Fit on a random generated dataset

Lorenzo_Sostero · July 22, 2020, 10:14am

Hello,

I am trying to fit an histogram I have previously random generated using a TF1 function (data->Fill(function->GetRandom()). To run the fit, I use as model the same type of function.

For example, suppose I generated an histogram (“data” in the following code) in the range [1.50;10] using a Gaussian distribution defined by \mu=2 and \sigma=1 (in the range [1.50;10]). Then the model for the fit would be a TF1 Gaussian with parameter [0] = \mu and [1] = \sigma to fit in the range [1.50;10].

Soon after the definition of the “model” (a TF1 function with parameters), I set the parameter limits. For example, for the parameter [0] that I want to keep in the range [1;3]:

model -> SetParLimits(0, 1, 3);

Then, I set an initial value for the parameter ([0]=1.5):

model -> SetParameter(0, 1.5);

and finally, I can proceed in the fit using:

data -> Fit ("model", "R");

where “R” is added in order to use the range specified in the function.

Is this the right way to proceed? How can I improve performance of the fit still using Migrad?

Thanks in advance.

yus · July 22, 2020, 12:24pm

Hi Lorenzo,

why do you do both

model -> SetParLimits(0, 1, 3);
and
model -> SetParameter(0, 1.5);

? I don’t think this makes sense, you should try only of these.

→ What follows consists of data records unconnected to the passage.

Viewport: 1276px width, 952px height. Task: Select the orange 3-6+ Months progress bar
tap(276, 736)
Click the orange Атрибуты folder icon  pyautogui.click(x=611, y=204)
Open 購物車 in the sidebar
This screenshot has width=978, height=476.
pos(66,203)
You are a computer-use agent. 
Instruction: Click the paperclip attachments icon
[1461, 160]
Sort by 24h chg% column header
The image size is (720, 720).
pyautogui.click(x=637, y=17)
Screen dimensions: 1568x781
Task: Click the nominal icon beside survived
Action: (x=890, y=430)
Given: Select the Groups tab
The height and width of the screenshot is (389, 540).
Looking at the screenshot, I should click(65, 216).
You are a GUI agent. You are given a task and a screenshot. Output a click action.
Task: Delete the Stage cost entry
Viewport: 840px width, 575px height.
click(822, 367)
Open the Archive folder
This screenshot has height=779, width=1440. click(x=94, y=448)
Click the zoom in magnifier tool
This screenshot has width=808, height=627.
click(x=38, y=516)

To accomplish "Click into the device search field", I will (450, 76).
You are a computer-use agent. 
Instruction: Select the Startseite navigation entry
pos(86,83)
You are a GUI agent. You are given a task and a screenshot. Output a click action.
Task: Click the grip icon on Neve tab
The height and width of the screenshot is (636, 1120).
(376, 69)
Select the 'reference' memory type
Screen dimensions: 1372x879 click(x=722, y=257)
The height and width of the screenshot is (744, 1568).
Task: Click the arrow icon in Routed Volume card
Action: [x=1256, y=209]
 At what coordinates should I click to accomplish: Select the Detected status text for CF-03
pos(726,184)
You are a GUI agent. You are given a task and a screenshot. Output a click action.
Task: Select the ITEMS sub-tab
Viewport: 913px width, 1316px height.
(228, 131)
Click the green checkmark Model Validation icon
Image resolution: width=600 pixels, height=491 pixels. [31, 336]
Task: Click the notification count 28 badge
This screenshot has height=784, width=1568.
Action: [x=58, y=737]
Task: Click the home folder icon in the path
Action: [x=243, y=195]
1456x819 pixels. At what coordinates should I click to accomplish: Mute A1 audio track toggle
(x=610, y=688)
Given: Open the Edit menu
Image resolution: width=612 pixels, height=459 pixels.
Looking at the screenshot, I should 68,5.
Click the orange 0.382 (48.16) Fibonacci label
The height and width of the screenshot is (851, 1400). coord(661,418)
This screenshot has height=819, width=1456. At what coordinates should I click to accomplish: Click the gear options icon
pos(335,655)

Lorenzo_Sostero · July 22, 2020, 12:39pm

Thanks for answering.

I use (for example):

model -> SetParLimits(0,1,3)

to set the domain of research where the algorithm can search solutions, while I use:

model -> SetParameter(0,1.5)

to define the starting value of the parameter [0].

Why do you think this has no sense?

yus · July 22, 2020, 1:16pm

I’m a bit confused actually. Your example is probably too “synthetic” for me

If your initial histogram has mu=2, why do you set
model -> SetParameter(0,1.5)
and not
model -> SetParameter(0,2.)
?
You do use the fact that mu=2 in the
model -> SetParLimits(0,1,3);
by limiting the search to mu +/- 1, right?

My point is that setting the initial value of mu with
model -> SetParameter(0, 1.5);
will not do much in your example. I just tried with and without (see my code below) and I don’t see much of a difference. Because we already know the best mu is at 2, so then what’s the point of doing this? The fitting procedure will test many values inside the limiting range (1-3) anyway…

        TF1 *function = new TF1("myFunction", "TMath::Gaus(x, 2, 1)", -10., 10.); // mu = 2, sigma = 1

        TH1F *data = new TH1F("data", ";X;Y", 200, -10., 10.);
        for (unsigned int i=0; i<1e6; ++i)
                data->Fill(function->GetRandom());
        data->Draw("PE");


        TF1 *model = new TF1("myModel", "[0]*TMath::Exp(-0.5*((x-[1])/[2])**2)", 1.5, 10.);
        model->SetParLimits(1, 1, 3);
        model->SetParLimits(2, 0.5, 1.5);
//      model->SetParameter(1, 1.5); // is this really neeeded?
        model->SetLineColor(kRed);
        data->Fit(model, "R");

Lorenzo_Sostero · July 22, 2020, 1:37pm

I’m sorry, I didn’t explain very well.

When I set:

model ->SetParameter(0, 1.5)

I’m trying to make a guess of a good value for the parameter from which the fit can start the research. In my example, I already know that \mu=2 is the solution, but I don’t want to provide to the algorithm the right value.

Setting the limits plays a similar role. If I know, from mathematical considerations or from particular information on the problem, that \mu can vary only in a predefined domain, I use that range as domain of research. The range [1;4] would have worked fine too.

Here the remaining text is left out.